ROSS GERBER: Well, first of all, I do think some of the money will make its way into the stock market. A lot of people have a lot of different feelings about the stimulus. I think limiting the income level of who's receiving the stimulus at the last minute made sense. But to think a family making $120,000 a year is getting thousands of dollars in stimulus, and nobody in that family, let's say, has lost their job, where will that money go? And it will go into investments and save-- and spending, I hope, too. So it's definitely a stimulus package. It will stimulate the economy. It's good for stocks. And we're bullish on it.

As far as the meme stocks, I think that's more a byproduct of some of the flaws we have in the stock market and the manipulation that's going on on social media that's creating, you know, in some people's minds, opportunities, which really are just, you know, basically two different groups of people, one's making money and the other's losing money. So for every winner, there's a loser in these stocks. But in the end, none of these companies are good, so they'll all be losers in the end. So it's really kind of a game of musical chairs. And if the kids want to play musical chairs, I say let them play.

FRED KATAYAMA: All right. Now, some of those guys who are playing musical chairs might be interested in Roblox, only because it's an online gaming company, whereas GameStop is a game retailer. They jumped-- the shares jumped 43% at the pop on their debut today.
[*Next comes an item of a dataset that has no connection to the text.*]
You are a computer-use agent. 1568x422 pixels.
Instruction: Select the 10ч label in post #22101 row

I know you're hot on the gaming sector with Activision and EA. What do you make of Roblox's prospects, this online--

ROSS GERBER: Well, you know, Roblox is a popular platform for kids, and it's a really cool platform. It's not my favorite one because I think most of the games kind of suck, but you know, because they're made by kids, so it's kind of-- you know, I get it. It's-- you know, I think their business is doing well. I think it was valued at 7 billion last year. I value it closer to 10, maybe 12 billion. It's trading at 60 billion, I think, or some crazy number right now. So once again, if you want to play 60 times sales for a business, I say good on you. But it's not for me.

But I think what Roblox is is-- as a company is a very successful company to offset to what GameStop isn't, which is really the Blockbuster of the gaming industry. And so I think, you know, as an investor in gaming, if the Roblox valuation is so high, boy, Activision seems very, very cheap relative to some of these things. And Activision actually makes a lot of money on selling a lot of games which kids play, as well. So I'm very bullish on the video game sector. I think Roblox is a good company, and hopefully it'll go down substantially and I can buy it sometime.
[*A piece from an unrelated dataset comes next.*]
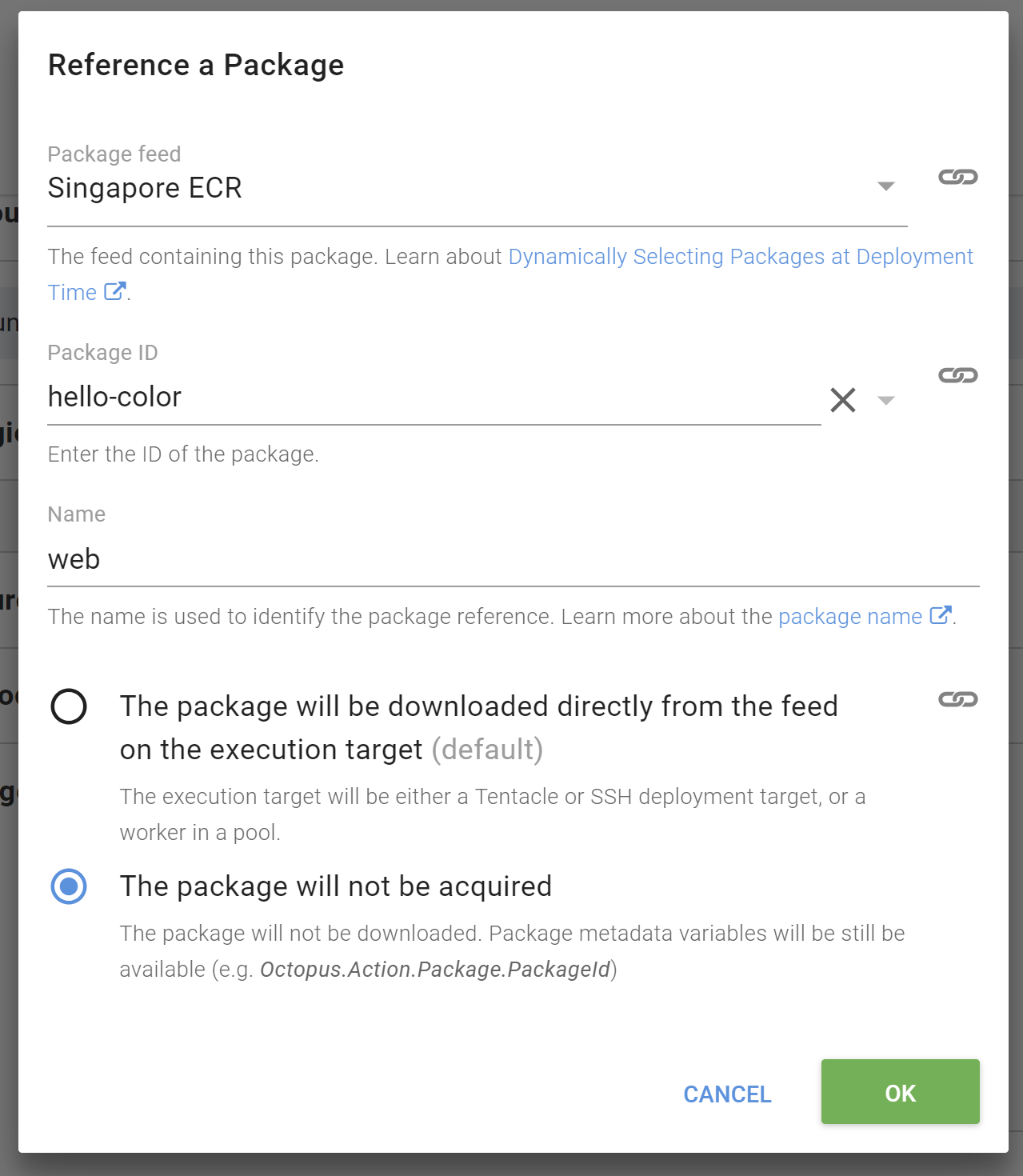Open the Package feed dropdown arrow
FRED KATAYAMA: That comparison you made to, I guess, Blockbuster Video-- sorry, I was thinking about that.

ROSS GERBER: It is. You know, it's really amazing.

FRED KATAYAMA: All right. Now, your firm just announced plans to begin buying cryptocurrency on behalf of clients who want them. You know, a lot of people compare it to gold. Then again, it's volatile. Where does it belong in a person's portfolio, from your standpoint?
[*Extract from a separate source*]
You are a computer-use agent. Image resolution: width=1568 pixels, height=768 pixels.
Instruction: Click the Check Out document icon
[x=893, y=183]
ROSS GERBER: Well, we look at it like a tech stock. So although there's a lot of comparisons to gold, and I think your point is valid, and I make this point, too, you know, gold was a volatile asset in 5000 BC, so you know, this is 5000 BC for crypto. So you know, if you go ahead forward 5,000 years, crypto might be really-- a really valuable asset. And so we think that investors should have exposure to it.

You can argue all the different, you know, arguments, but I think in the end, it's a tech-- it's a technology, and it's like a tech stock. And having a 2% position, just like a 2% position in Nvidia or Apple, makes sense. It just makes sense for investors. We get a-- we're having a tremendous amount of our clients wanting to purchase Bitcoin, but they are not comfortable doing it on their own. So we've decided to build a program for our clients that will be safe and controlled in a way that-- and using a very well-established custodian, Gemini, and add this diversification to our portfolios.

FRED KATAYAMA: All right. A little bit of handholding. Thanks a lot, Ross. Appreciate it.

Our thanks to Ross Gerber of Gerber Kawasaki. I'm Fred Katayama in New York. This is Reuters.